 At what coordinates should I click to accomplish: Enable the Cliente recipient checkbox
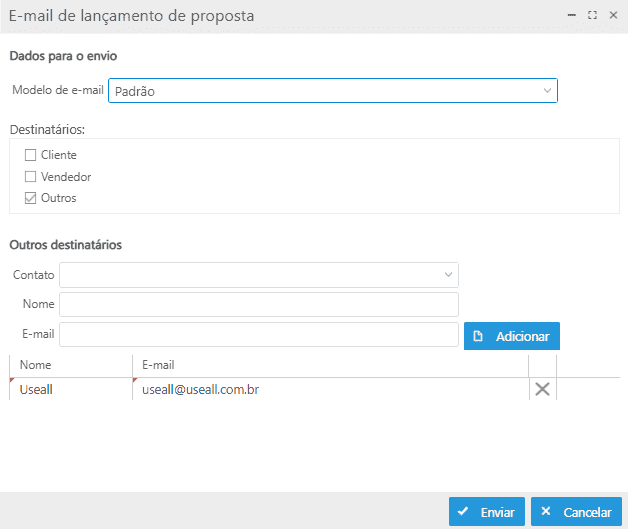coord(31,155)
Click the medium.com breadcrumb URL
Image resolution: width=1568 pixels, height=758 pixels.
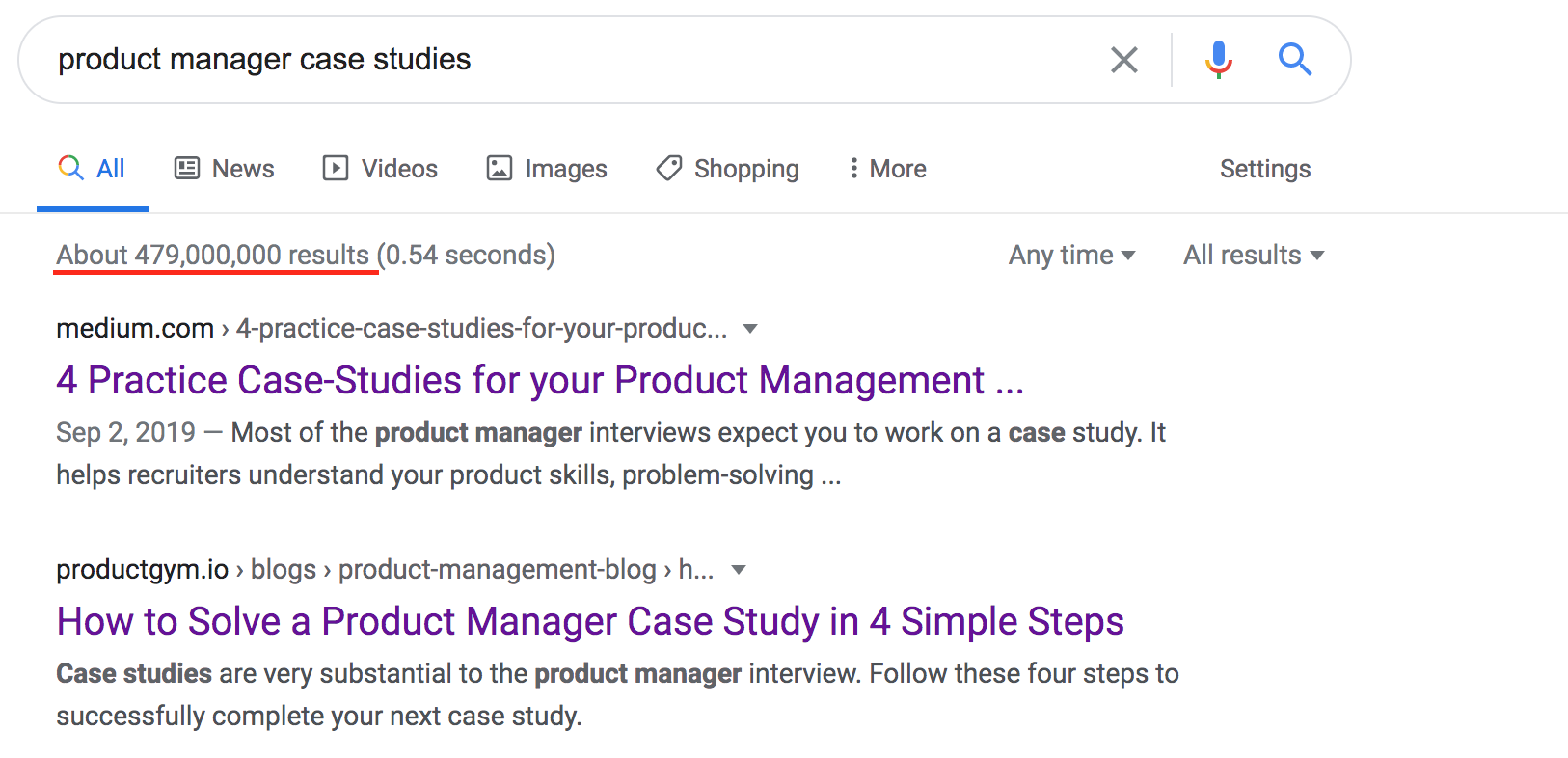pos(392,329)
****
▶ Aim
Copy each line of the records above that contains the word "Enable".

▶ Task output
 At what coordinates should I click to accomplish: Enable the Cliente recipient checkbox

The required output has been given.